▶ _Exercise brief_:
Take the lines below from the first through the one that contains "Task: Click the Save & Close button" and copy them exactly.
——————————
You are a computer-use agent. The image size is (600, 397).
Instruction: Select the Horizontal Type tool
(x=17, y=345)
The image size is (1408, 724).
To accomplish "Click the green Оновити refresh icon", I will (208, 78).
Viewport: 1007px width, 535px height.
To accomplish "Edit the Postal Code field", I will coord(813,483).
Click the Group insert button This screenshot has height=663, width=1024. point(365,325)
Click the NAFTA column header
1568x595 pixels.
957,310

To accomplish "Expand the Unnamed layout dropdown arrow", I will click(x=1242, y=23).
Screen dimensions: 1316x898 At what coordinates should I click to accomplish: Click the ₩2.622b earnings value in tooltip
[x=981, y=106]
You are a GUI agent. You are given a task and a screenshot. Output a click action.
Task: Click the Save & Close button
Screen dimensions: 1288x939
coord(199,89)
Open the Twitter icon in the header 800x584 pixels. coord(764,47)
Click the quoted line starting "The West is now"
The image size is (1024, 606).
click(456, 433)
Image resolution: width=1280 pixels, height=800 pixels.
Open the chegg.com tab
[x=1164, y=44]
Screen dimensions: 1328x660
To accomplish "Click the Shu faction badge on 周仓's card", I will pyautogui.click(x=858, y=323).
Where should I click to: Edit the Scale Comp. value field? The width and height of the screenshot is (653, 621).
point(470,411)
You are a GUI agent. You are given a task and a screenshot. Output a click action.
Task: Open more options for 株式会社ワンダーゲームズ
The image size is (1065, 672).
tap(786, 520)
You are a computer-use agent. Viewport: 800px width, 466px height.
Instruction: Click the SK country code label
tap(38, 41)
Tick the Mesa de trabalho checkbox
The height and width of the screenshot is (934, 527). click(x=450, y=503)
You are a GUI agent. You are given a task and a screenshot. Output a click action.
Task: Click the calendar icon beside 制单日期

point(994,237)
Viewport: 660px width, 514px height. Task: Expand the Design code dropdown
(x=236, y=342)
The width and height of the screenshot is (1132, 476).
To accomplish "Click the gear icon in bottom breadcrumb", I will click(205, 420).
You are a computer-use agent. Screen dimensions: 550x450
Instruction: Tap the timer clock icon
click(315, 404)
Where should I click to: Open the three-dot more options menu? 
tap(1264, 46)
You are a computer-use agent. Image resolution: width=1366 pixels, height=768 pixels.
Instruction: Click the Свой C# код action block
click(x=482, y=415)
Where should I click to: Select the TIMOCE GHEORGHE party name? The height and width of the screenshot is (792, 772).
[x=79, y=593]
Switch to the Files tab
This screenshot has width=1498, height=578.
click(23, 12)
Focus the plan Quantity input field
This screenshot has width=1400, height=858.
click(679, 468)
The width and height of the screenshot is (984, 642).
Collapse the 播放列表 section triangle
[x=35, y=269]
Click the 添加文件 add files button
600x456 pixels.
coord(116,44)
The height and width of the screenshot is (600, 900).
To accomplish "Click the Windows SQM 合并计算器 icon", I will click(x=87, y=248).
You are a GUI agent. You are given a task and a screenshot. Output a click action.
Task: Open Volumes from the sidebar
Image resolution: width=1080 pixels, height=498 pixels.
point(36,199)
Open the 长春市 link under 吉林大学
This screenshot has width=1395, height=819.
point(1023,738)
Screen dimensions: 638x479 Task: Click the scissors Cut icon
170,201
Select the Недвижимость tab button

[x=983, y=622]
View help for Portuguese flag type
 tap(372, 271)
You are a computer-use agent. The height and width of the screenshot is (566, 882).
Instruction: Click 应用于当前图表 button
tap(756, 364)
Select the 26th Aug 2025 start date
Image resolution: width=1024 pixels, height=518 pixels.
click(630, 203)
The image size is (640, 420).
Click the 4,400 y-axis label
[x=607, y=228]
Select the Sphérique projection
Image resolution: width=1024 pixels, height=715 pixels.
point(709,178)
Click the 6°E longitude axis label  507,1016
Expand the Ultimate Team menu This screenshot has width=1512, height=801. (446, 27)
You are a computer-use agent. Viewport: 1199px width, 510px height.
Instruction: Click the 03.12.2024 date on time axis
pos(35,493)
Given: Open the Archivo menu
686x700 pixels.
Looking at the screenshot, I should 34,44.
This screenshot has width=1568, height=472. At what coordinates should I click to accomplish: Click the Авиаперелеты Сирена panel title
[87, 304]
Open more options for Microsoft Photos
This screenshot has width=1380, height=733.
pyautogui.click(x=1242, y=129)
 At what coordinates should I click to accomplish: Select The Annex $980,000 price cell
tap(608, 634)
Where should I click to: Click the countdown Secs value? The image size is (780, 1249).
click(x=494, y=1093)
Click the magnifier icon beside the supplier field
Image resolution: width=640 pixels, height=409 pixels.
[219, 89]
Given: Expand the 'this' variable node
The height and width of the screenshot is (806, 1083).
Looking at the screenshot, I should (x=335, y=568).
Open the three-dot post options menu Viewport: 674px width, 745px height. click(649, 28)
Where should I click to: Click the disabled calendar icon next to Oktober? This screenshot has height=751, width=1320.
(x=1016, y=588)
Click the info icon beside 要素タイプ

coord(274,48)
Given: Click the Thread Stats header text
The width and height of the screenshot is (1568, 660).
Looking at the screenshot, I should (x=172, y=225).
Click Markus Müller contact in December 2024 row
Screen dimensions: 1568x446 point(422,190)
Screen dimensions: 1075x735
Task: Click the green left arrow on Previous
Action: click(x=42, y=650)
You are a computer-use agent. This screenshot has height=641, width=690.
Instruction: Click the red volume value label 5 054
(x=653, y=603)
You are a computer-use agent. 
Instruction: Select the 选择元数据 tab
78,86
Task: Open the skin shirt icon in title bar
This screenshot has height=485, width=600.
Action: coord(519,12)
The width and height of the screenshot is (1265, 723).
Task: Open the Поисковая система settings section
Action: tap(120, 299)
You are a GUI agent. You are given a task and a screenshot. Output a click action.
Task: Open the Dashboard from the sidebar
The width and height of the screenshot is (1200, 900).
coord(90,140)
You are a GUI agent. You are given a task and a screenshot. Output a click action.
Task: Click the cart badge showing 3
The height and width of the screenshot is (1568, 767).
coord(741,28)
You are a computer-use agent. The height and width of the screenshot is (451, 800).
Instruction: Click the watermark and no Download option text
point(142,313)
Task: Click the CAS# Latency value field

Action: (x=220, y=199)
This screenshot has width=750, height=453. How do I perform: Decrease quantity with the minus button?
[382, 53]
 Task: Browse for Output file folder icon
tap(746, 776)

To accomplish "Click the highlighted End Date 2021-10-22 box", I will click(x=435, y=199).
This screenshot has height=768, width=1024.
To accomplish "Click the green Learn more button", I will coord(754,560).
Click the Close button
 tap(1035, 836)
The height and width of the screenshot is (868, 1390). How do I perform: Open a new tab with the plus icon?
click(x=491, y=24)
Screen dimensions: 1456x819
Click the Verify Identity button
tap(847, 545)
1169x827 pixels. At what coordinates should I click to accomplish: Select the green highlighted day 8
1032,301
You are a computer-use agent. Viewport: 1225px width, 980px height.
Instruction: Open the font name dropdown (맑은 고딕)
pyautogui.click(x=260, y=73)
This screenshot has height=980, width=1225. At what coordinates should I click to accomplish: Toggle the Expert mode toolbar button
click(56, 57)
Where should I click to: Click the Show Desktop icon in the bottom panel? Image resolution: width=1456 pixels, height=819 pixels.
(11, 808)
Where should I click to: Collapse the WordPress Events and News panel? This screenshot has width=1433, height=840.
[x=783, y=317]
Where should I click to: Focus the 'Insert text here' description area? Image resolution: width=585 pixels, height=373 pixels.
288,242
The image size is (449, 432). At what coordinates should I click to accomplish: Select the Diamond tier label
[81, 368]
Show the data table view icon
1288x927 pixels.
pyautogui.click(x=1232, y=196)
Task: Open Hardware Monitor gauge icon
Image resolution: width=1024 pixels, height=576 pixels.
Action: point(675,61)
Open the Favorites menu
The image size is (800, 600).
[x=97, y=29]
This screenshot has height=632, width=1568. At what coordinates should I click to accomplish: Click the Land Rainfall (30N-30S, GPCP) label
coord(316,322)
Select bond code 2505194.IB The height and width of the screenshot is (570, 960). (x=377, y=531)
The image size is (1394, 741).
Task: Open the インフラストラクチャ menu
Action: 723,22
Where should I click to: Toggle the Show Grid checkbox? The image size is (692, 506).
——————————
▶ _Solution for this task_:
You are a computer-use agent. The image size is (600, 397).
Instruction: Select the Horizontal Type tool
(x=17, y=345)
The image size is (1408, 724).
To accomplish "Click the green Оновити refresh icon", I will (208, 78).
Viewport: 1007px width, 535px height.
To accomplish "Edit the Postal Code field", I will coord(813,483).
Click the Group insert button This screenshot has height=663, width=1024. point(365,325)
Click the NAFTA column header
1568x595 pixels.
957,310

To accomplish "Expand the Unnamed layout dropdown arrow", I will click(x=1242, y=23).
Screen dimensions: 1316x898 At what coordinates should I click to accomplish: Click the ₩2.622b earnings value in tooltip
[x=981, y=106]
You are a GUI agent. You are given a task and a screenshot. Output a click action.
Task: Click the Save & Close button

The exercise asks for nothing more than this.